◆ Exercise requirements ◆
Nothing but the lines from the one with "You are a computer-use" through the final line of the entries should appear in the answer, copied exactly and without pictures.

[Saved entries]
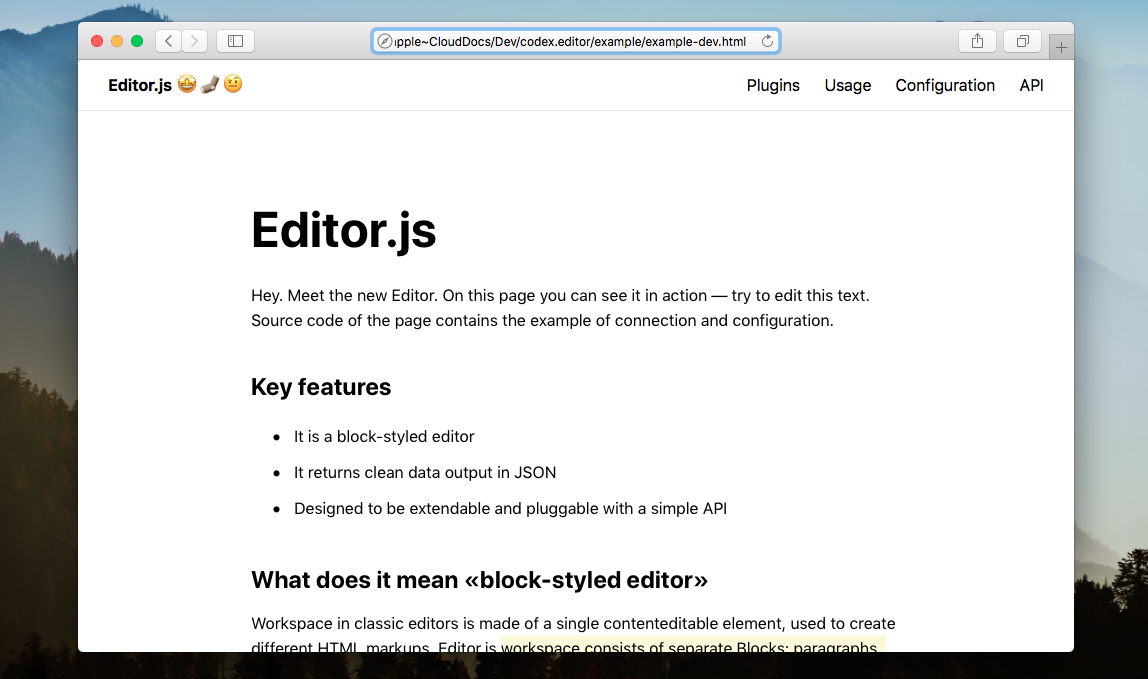Focus the URL address field
Image resolution: width=1148 pixels, height=679 pixels.
point(575,41)
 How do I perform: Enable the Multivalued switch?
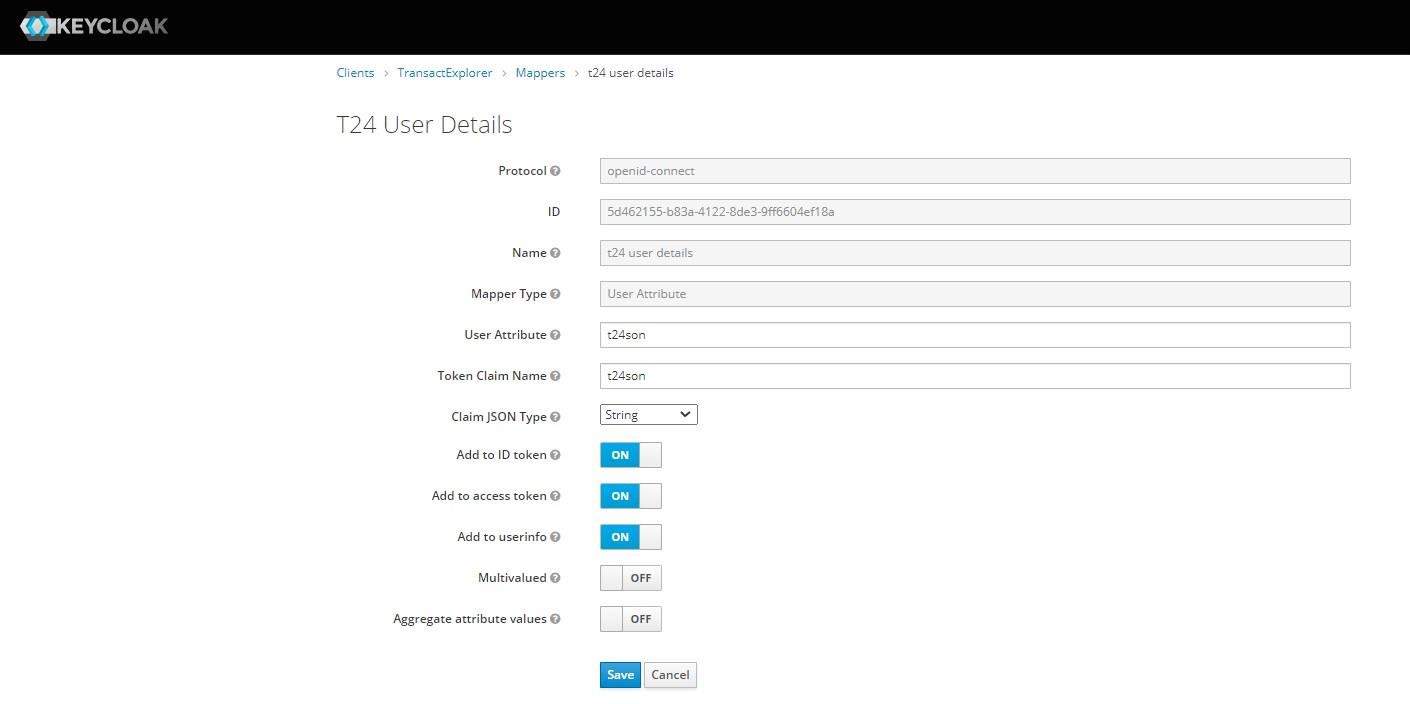tap(630, 578)
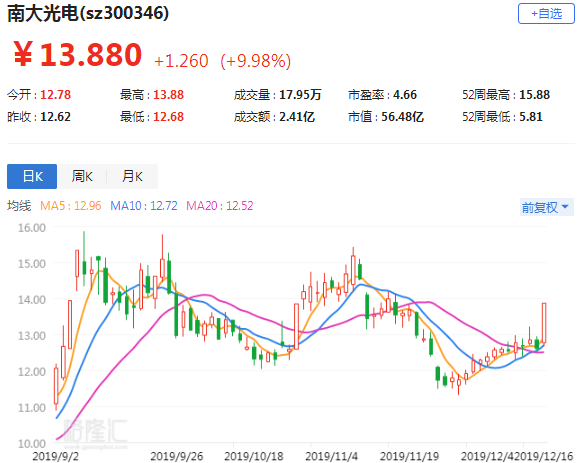Select the MA5 moving average label
The image size is (588, 463).
[70, 206]
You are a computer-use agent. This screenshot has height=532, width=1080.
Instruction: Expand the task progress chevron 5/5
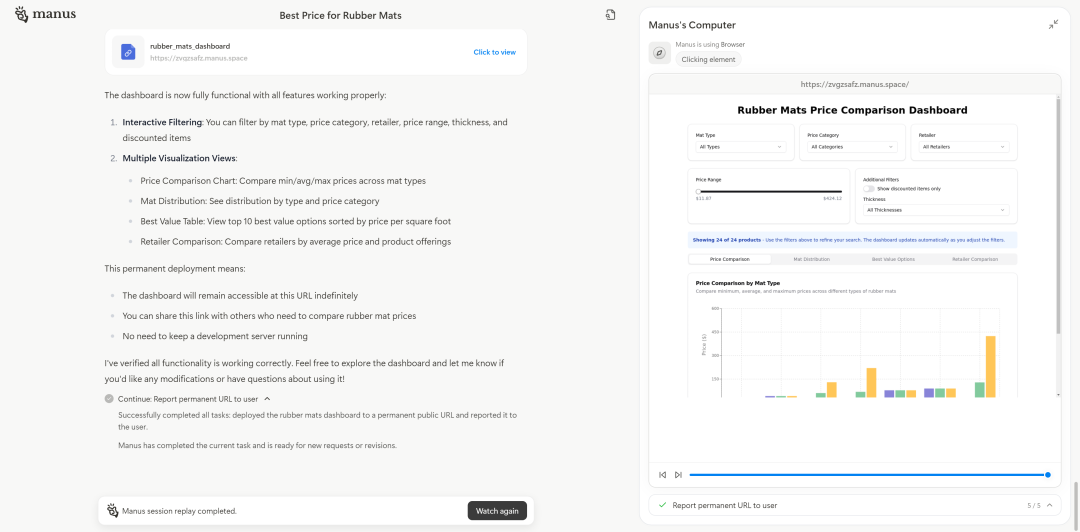[x=1050, y=506]
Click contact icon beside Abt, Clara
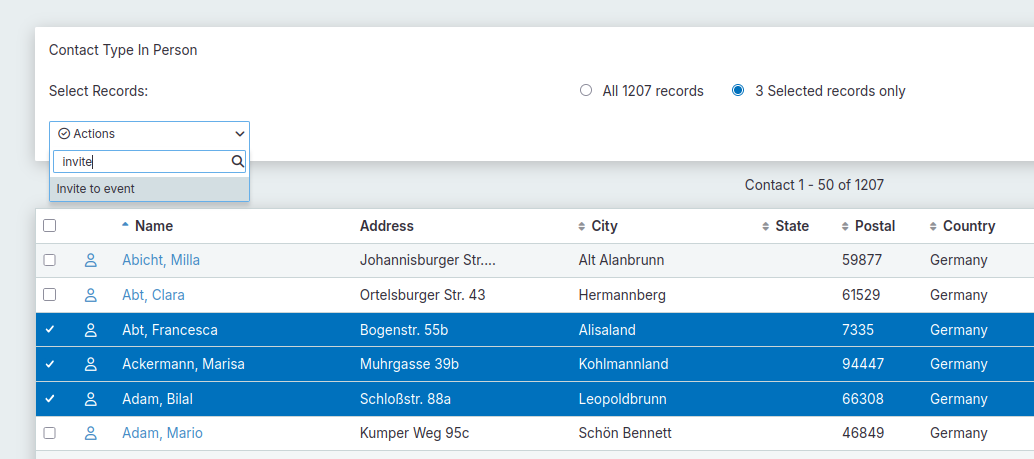Viewport: 1034px width, 459px height. [91, 295]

◆ Answer space ◆
You are a computer-use agent. This screenshot has height=532, width=1080.
Instruction: Expand the task progress chevron 5/5
[x=1050, y=506]
Click contact icon beside Abt, Clara
Viewport: 1034px width, 459px height. [91, 295]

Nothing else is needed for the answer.